Rigorous homogenization of reactive transport and flow fully coupled to an evolving microstructure

Abstract

We consider the homogenization of a coupled Stokes flow and advection-reaction-diffusion problem in a perforated domain with an evolving microstructure of size epsilon. Reactions at the boundaries of the microscopic interfaces lead to the formation of a solid layer, which is assumed to be radially symmetric with a variable, a priori unknown thickness. This results in a growth or shrinkage of the solid phase and, thus, the domain evolution is not known a priori but induced by the advection-reaction-diffusion process.
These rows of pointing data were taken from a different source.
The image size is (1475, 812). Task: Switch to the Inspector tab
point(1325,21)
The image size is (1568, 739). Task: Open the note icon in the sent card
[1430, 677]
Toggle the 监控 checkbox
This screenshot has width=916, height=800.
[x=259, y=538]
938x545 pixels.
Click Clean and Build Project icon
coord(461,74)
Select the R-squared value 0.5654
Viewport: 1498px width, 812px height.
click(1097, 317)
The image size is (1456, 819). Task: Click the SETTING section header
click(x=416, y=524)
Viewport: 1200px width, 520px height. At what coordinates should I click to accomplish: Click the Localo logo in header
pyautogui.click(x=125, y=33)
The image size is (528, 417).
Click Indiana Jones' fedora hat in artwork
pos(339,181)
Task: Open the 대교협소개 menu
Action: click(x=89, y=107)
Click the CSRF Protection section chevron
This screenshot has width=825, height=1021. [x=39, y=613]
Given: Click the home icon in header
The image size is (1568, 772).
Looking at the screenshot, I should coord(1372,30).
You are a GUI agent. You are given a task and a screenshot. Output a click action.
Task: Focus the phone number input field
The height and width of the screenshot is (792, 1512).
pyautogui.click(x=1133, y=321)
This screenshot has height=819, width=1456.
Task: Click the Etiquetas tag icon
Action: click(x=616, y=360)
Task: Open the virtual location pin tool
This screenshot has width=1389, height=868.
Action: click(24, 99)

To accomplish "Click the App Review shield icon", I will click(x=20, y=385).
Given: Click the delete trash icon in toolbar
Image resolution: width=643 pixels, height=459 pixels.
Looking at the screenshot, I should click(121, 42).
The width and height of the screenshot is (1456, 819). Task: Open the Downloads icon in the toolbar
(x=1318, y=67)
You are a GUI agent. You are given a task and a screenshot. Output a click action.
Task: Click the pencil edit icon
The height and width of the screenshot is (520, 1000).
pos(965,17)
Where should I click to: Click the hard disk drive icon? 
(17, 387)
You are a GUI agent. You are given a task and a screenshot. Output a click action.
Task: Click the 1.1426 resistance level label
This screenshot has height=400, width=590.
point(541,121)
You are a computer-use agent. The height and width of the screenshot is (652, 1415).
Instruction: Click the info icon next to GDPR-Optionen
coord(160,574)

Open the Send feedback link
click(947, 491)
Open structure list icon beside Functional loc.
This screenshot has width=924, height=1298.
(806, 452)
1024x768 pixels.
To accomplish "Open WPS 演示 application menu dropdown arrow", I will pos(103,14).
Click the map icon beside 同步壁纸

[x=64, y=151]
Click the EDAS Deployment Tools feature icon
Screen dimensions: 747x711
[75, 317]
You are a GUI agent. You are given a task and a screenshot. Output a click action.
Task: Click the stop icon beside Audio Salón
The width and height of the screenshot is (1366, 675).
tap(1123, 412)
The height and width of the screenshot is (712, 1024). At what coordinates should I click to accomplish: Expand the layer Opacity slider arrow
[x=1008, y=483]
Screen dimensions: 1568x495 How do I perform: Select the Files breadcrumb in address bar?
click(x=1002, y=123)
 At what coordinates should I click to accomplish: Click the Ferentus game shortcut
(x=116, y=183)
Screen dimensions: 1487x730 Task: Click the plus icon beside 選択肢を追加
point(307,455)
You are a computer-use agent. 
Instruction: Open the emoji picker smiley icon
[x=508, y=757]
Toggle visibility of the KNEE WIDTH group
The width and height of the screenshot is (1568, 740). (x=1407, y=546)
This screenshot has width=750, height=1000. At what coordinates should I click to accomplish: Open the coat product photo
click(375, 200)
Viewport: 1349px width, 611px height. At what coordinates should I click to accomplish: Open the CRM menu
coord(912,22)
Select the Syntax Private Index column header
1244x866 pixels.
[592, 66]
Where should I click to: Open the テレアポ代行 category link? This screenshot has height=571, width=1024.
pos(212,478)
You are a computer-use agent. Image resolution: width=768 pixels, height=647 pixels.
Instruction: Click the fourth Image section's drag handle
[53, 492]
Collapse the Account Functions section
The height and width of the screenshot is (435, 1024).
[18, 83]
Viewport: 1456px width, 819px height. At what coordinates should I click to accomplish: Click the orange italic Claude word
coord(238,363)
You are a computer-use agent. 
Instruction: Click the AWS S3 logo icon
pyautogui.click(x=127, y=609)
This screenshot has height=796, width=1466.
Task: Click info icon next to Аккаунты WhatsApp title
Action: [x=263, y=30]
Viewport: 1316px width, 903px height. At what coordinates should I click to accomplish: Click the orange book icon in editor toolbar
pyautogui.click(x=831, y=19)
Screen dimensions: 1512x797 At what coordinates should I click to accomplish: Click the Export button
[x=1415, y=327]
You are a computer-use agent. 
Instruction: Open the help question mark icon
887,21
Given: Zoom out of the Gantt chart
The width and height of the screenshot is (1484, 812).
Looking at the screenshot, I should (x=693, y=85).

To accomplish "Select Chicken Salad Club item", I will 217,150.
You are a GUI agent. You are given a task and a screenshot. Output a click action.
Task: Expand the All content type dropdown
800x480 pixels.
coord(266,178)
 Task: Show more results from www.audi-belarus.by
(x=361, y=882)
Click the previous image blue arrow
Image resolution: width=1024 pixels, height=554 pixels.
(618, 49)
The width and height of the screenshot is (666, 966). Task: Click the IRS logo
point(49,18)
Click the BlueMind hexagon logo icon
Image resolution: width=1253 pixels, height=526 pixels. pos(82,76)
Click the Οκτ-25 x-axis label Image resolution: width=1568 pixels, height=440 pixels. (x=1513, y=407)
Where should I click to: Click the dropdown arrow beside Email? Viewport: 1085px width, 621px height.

The achievements of this work are the existence and uniqueness of a weak microscopic solution and the rigorous derivation of an effective model for epsilon -> 0, based on epsilon-uniform a priori estimates. As a result of the passage to the limit, the processes on the macroscale are described by an advection-reaction-diffusion problem coupled to Darcy's equation with effective coefficients (porosity, diffusivity and permeability) depending on local cell problems. These local problems are formulated on cells that depend on the macroscopic position and evolve in time. In particular, the evolution of these cells depends on the macroscopic concentration. Thus, the cell problems (respectively the effective coefficients) are coupled to the macroscopic unknowns and vice versa, leading to a strongly coupled micro-macro model. Homogenization results have been obtained recently for the case of reactive-diffusive transport coupled with microscopic domain evolution, but in the absence of advective transport. We extend these models by including the advective transport, which is driven by the Stokes equations in the a priori unknown evolving pore domain.